Pros and cons of consolidating credit card debt
You are able to obtain a fresh start once the bankruptcy is complete, and obtaining credit after bankruptcy is much easier than you would expect.
Cons: Not everyone will qualify for a Chapter 7 or Chapter 13 bankruptcy.
Once you make the decision to do something about it, you usually contemplate debt consolidation or bankruptcy. Below we have explored some of the benefits and drawbacks of each.
Debt consolidation can take many forms, but for this blog we will look specifically at companies that take some or all of your debts and negotiate a settlement with your creditors.
The options that exist for those indebt include a home equity loan if they own a home.

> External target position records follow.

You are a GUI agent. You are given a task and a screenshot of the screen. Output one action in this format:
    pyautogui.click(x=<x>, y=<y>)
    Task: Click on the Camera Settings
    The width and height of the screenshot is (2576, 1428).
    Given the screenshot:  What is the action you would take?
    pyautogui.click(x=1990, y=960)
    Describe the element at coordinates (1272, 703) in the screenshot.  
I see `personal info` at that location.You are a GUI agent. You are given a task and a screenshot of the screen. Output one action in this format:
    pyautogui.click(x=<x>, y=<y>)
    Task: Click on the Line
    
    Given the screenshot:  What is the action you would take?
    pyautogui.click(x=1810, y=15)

Prior to making this choice, make use of the debt consolidation calculator to have an overview of the monthly payment options. In debt consolidation, the consumer is usually given a loan to cater for all of their smaller loans hence leaving them with a single monthly payment other than making payment for several loans.
However, this is one of the major financial decisions that consumers should research on in order to make the best loan choice in consolidating their debts.
In some situations, Chapter 7 bankruptcy is the correct approach and it will completely eliminate debts on credit cards, medical bills, personal loans, foreclosures, repossessions, etc. The Trustee is appointed by the federal government and payment made by the Trustee are scrutinized and audited.
One of the common beliefs is the perceived advantage of easily managing a single payment.
The objective is to get a lower rate of interest and a decreased monthly remittance while still able to pay off your debt quickly.
Once the bankruptcy is filed, a “stay” in enacted which keeps your creditors from suing you, repossessing or foreclosing on your property, or taking further legal action against you.
You are not taxed by the Internal Revenue Service on the debt forgiven in bankruptcy.
Bankruptcy is viable option when a fresh start is needed.